Orloff & Wilner and Robert D. Wilner, Los Angeles, for plaintiff and respondent.

SULLIVAN, Justice.

In this action against defendant insurance company arising out of the compromise of a personal injury claim made with the company by plaintiff's attorney without her consent, we must decide whether defendant was discharged from liability where its settlement draft after delivery to the attorney was cashed on plaintiff's forged endorsement and the proceeds of the draft appropriated.

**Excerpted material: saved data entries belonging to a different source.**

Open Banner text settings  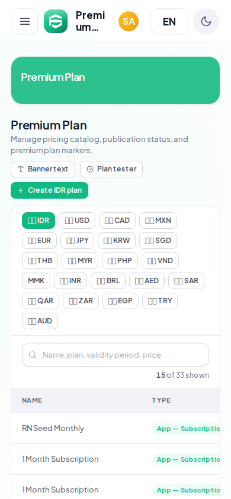click(x=43, y=169)
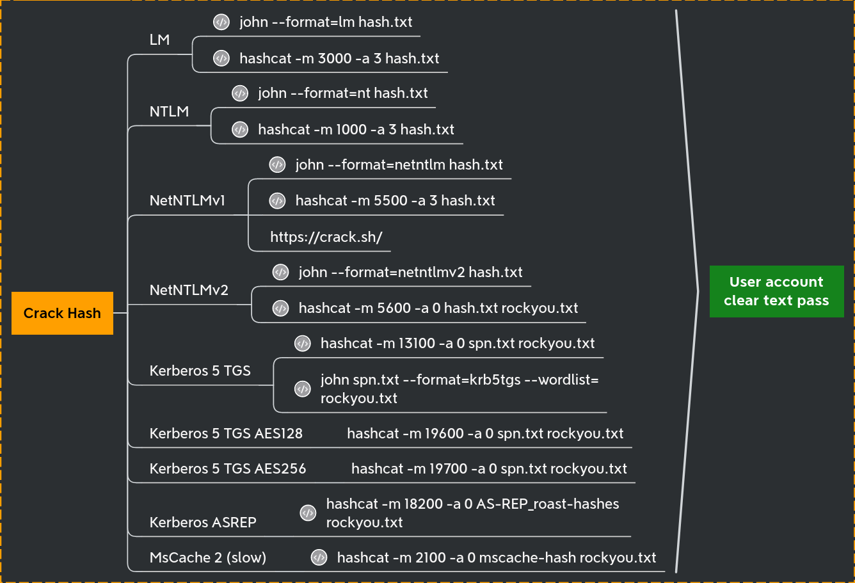Click code icon beside john --format=lm command

pyautogui.click(x=221, y=22)
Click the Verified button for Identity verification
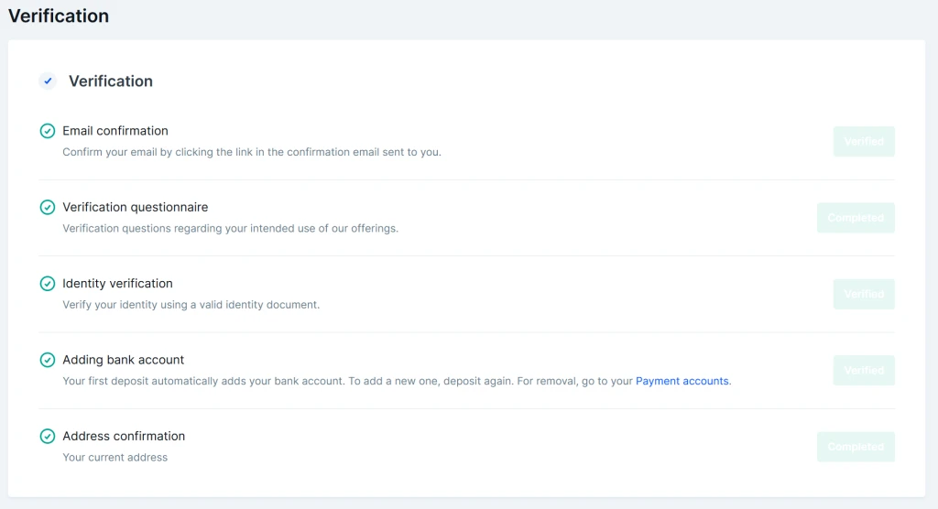This screenshot has width=938, height=509. pos(863,294)
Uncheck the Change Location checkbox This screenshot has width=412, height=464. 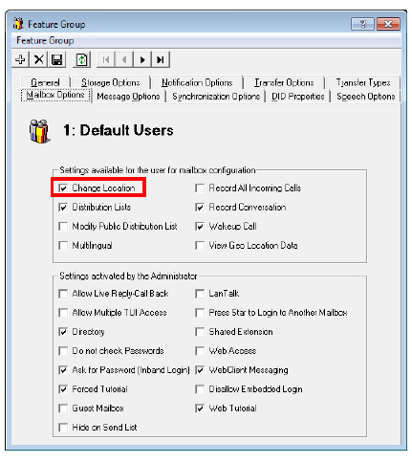click(63, 188)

Our resolution of the problem is fashioned from basic principles of agency. For the reasons discussed below we conclude, first, that by bringing the present action, plaintiff ratified the unauthorized compromise of her claim, including her attorney's receipt of payment by means of the settlement draft; and, secondly, that by delivering the draft to the attorney, defendant under the circumstances was discharged of all liability, even though the draft was paid on plaintiff's forged endorsement. We, therefore, reverse the judgment.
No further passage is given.